- _To do_:
Copy the listing below word for word, beginning with its first line and ending after the line that contains "Looking at the". Leave out the pictures.

--- Begin ---

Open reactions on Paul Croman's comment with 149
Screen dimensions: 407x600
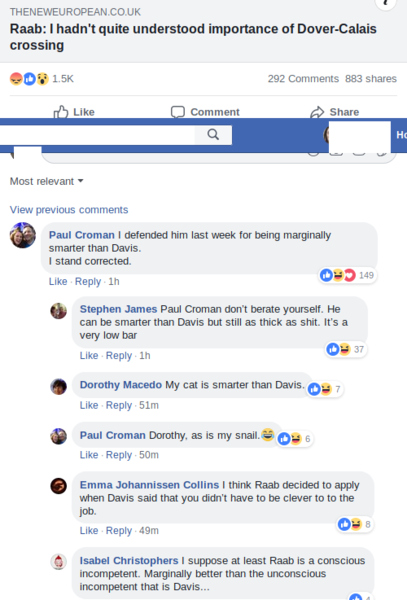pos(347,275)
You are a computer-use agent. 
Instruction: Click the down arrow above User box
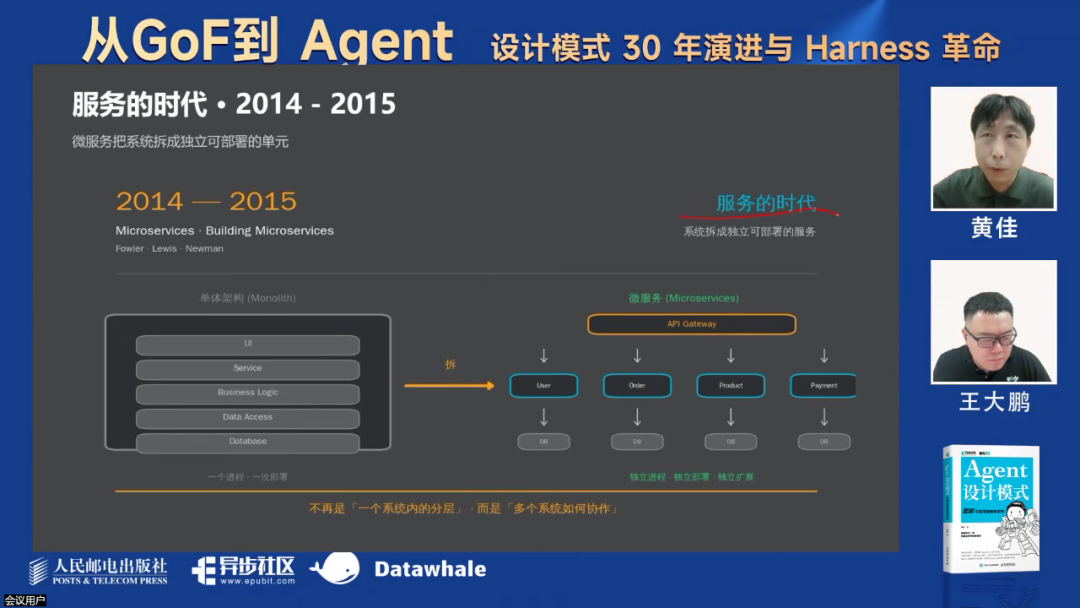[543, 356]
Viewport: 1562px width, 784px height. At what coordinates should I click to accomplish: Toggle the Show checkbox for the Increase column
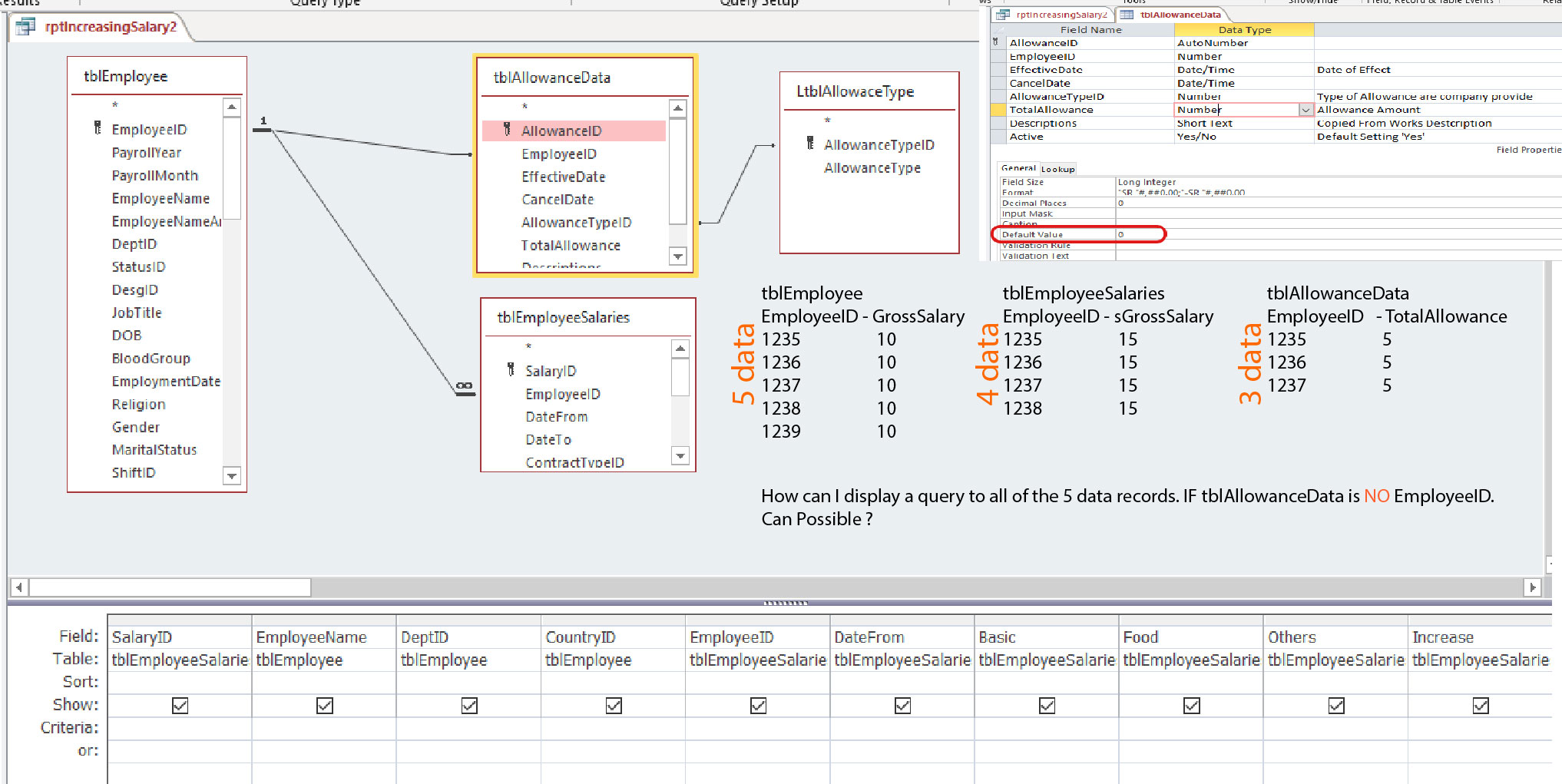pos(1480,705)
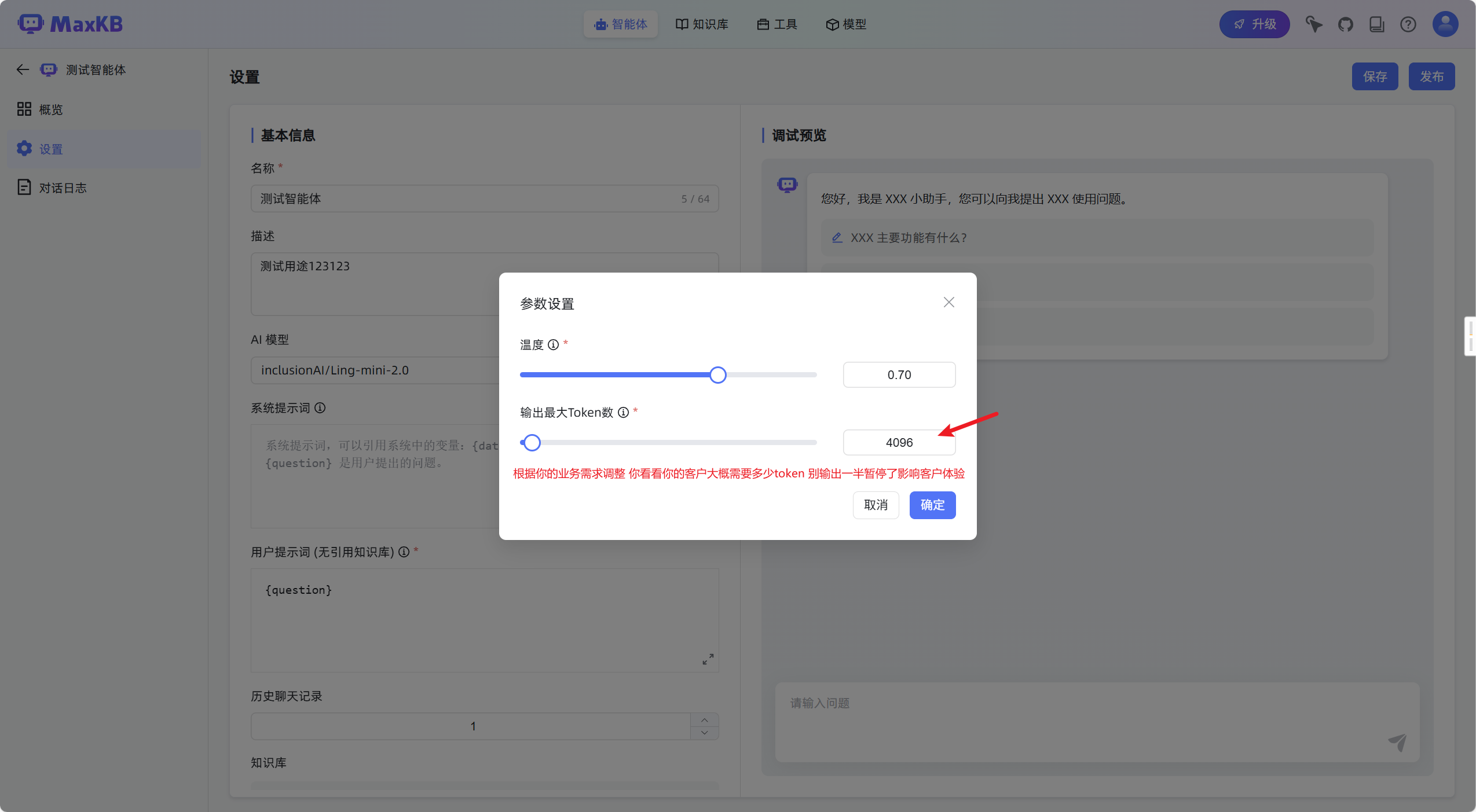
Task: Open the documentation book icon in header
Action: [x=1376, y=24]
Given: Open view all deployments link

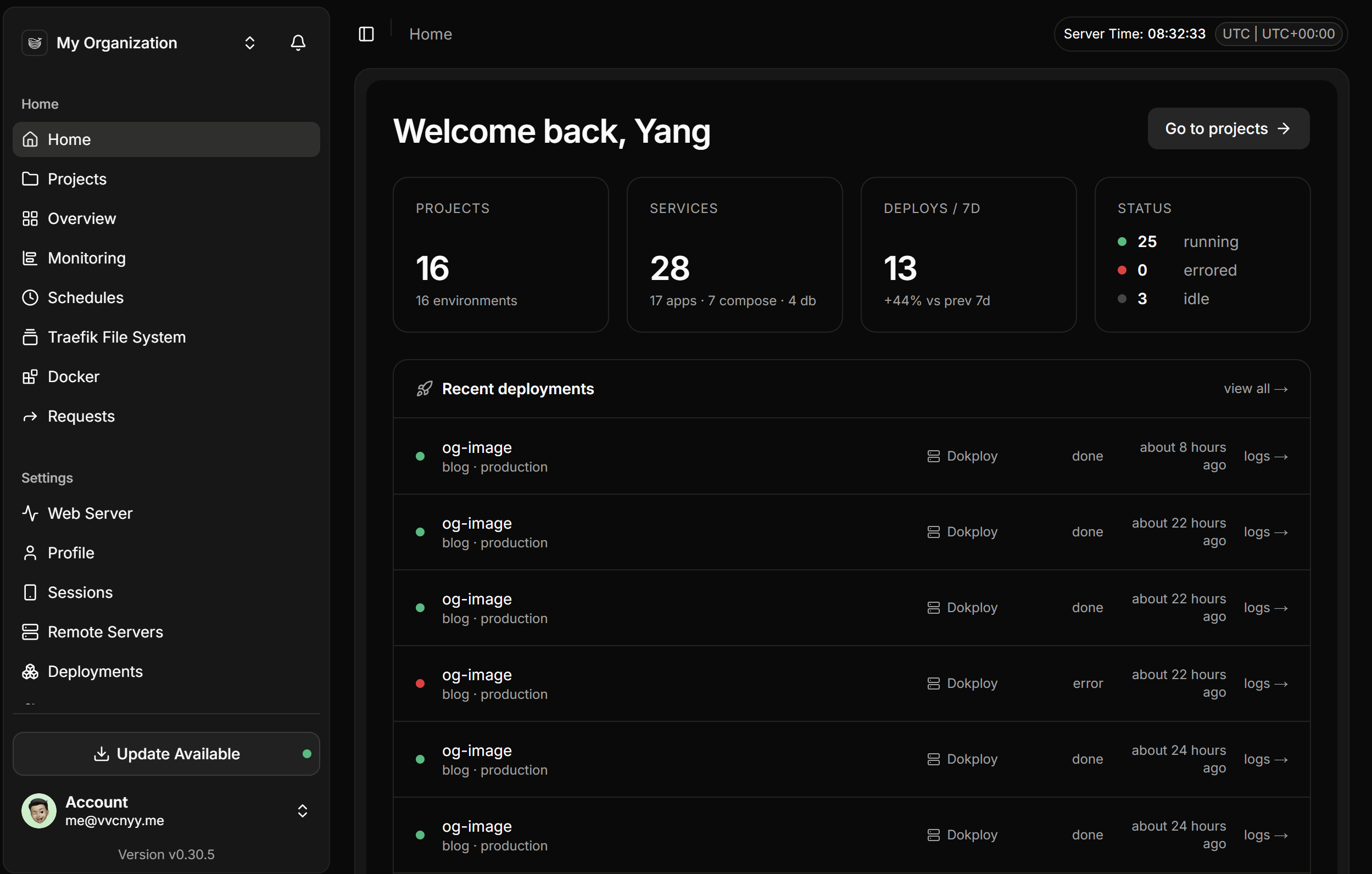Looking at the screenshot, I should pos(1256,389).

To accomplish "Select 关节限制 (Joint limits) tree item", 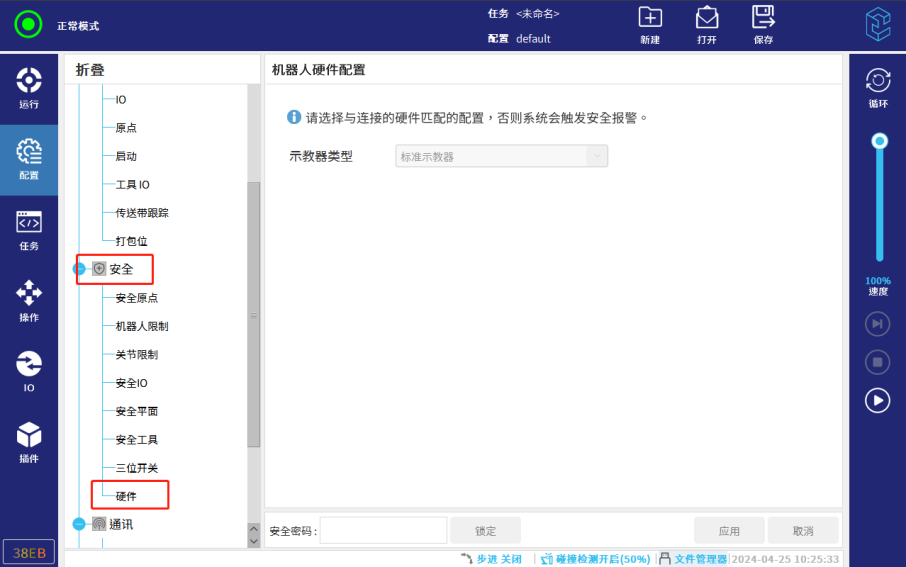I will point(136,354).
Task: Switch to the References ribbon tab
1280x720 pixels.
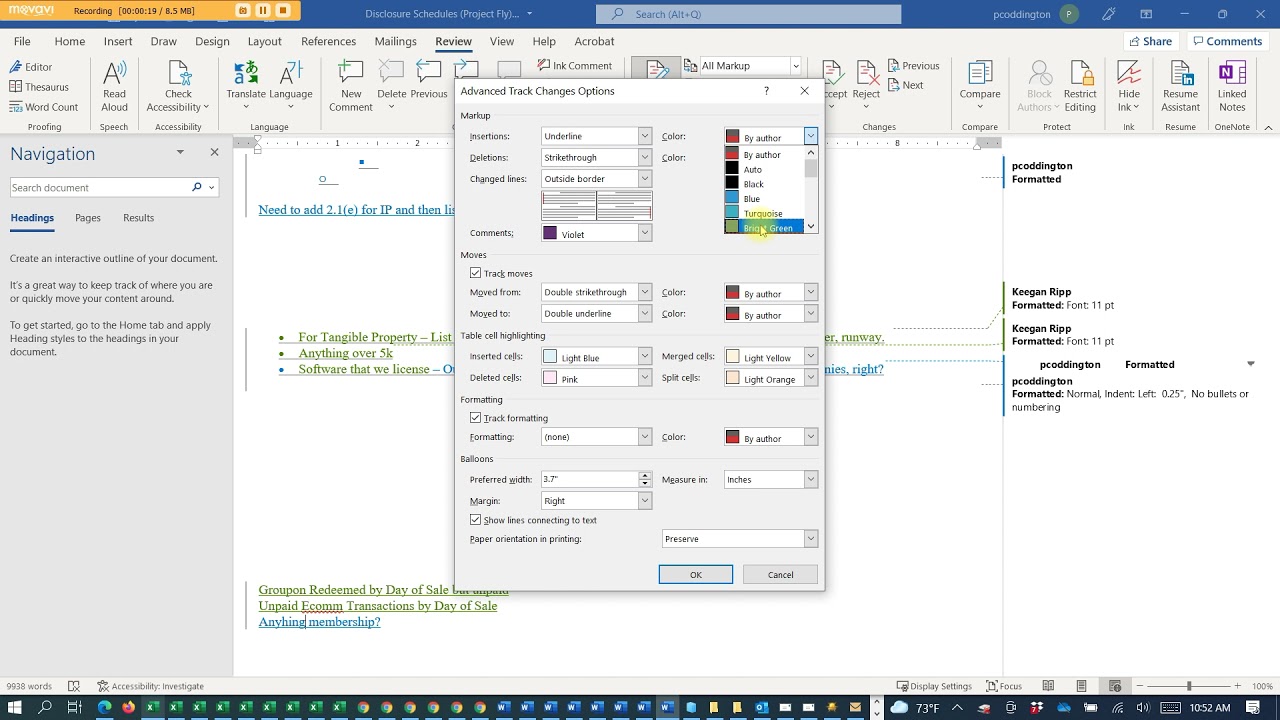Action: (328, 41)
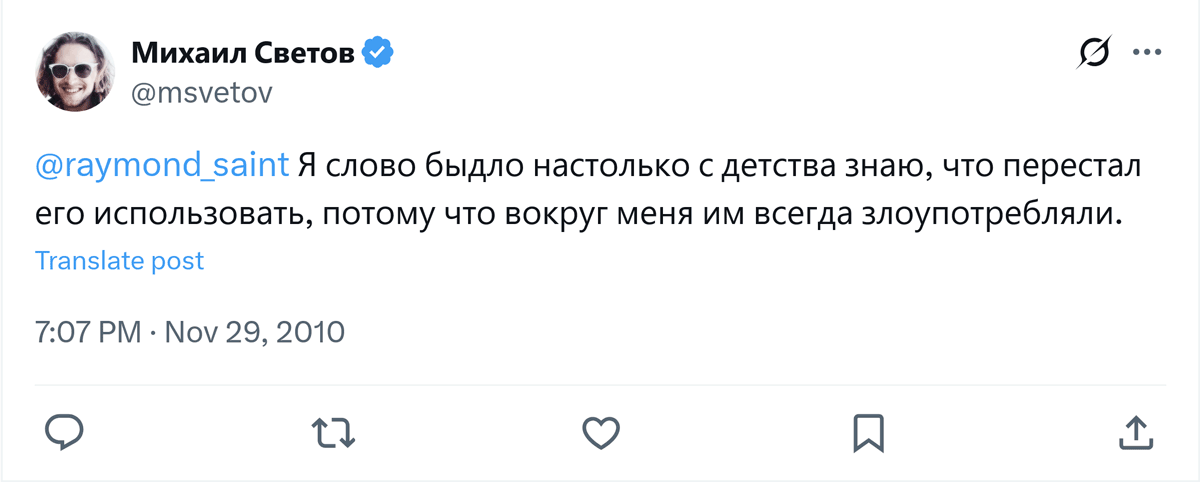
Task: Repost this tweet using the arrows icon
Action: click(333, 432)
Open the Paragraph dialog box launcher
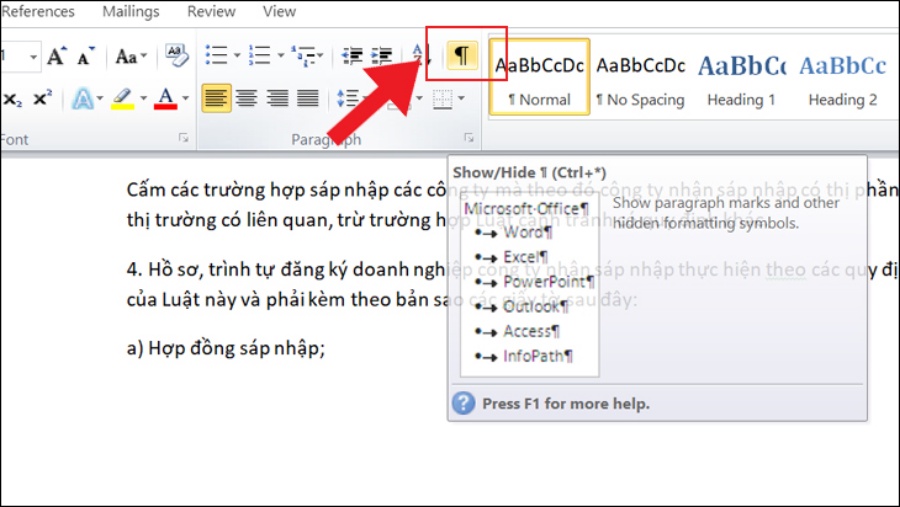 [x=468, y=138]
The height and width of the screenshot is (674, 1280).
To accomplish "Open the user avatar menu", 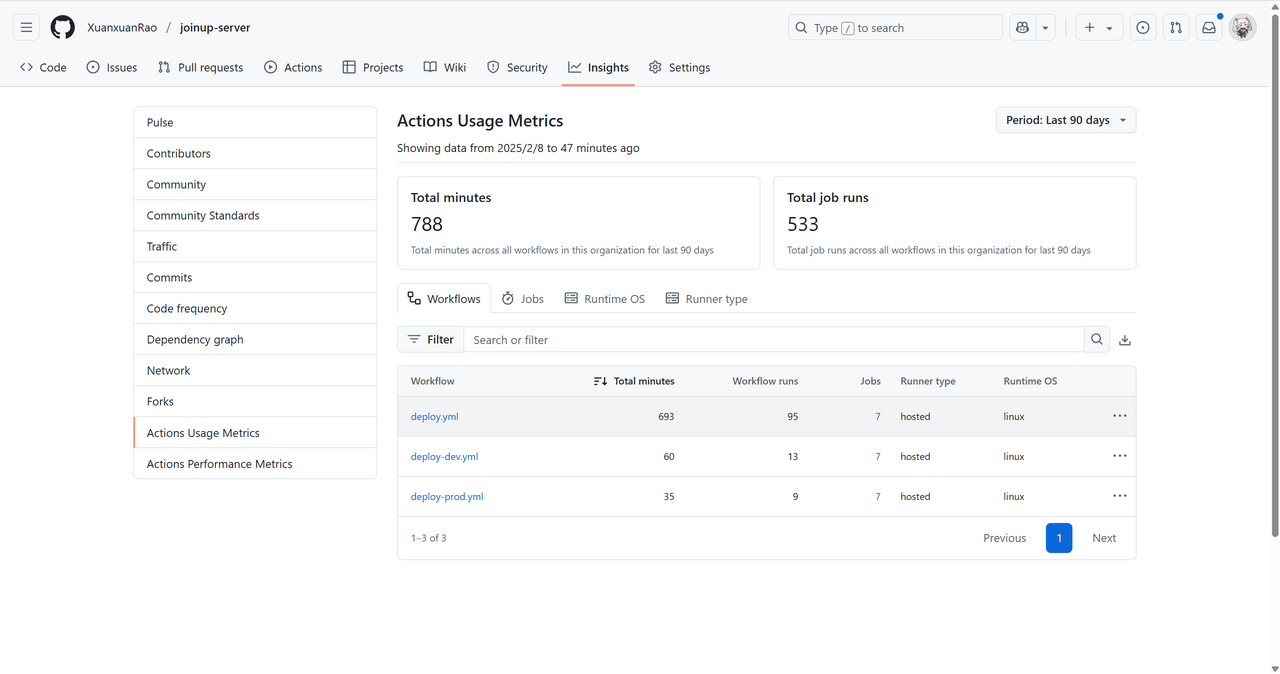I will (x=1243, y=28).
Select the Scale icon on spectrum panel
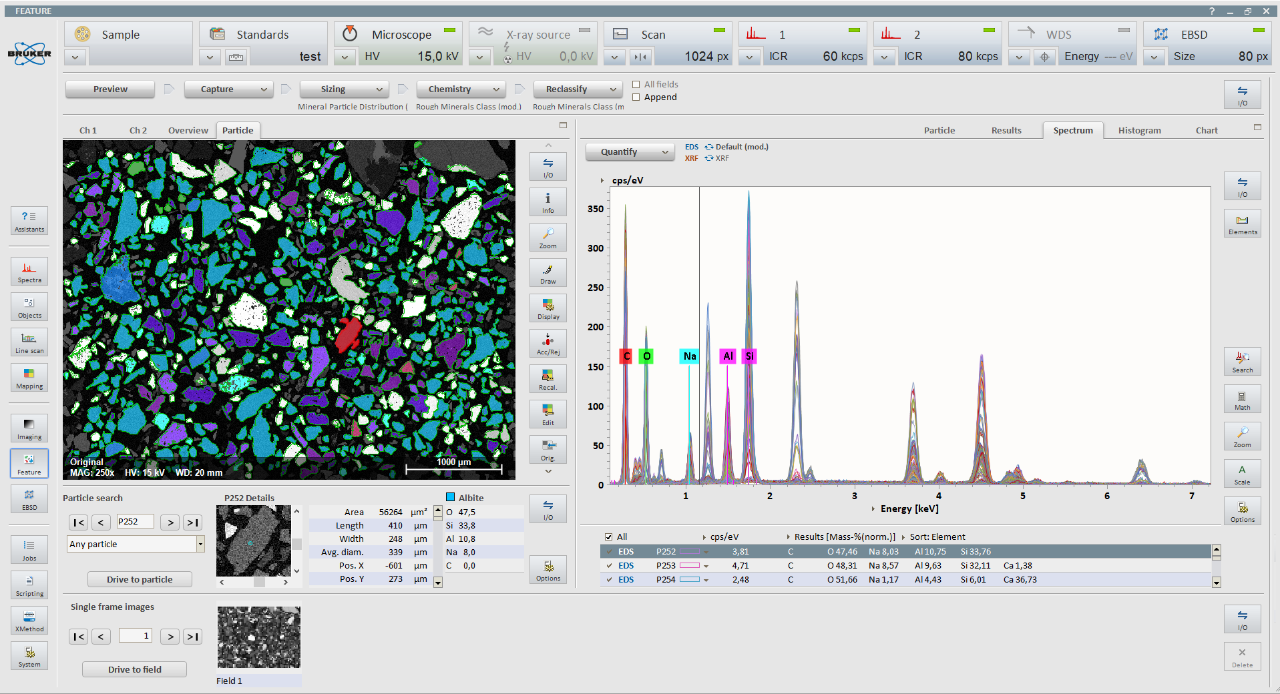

--- End ---

- _Output for this exercise_:
Open reactions on Paul Croman's comment with 149
Screen dimensions: 407x600
pos(347,275)
You are a computer-use agent. 
Instruction: Click the down arrow above User box
[543, 356]
Viewport: 1562px width, 784px height. At what coordinates should I click to accomplish: Toggle the Show checkbox for the Increase column
pos(1480,705)
Task: Open the documentation book icon in header
Action: [x=1376, y=24]
Given: Open view all deployments link

Looking at the screenshot, I should pos(1256,389).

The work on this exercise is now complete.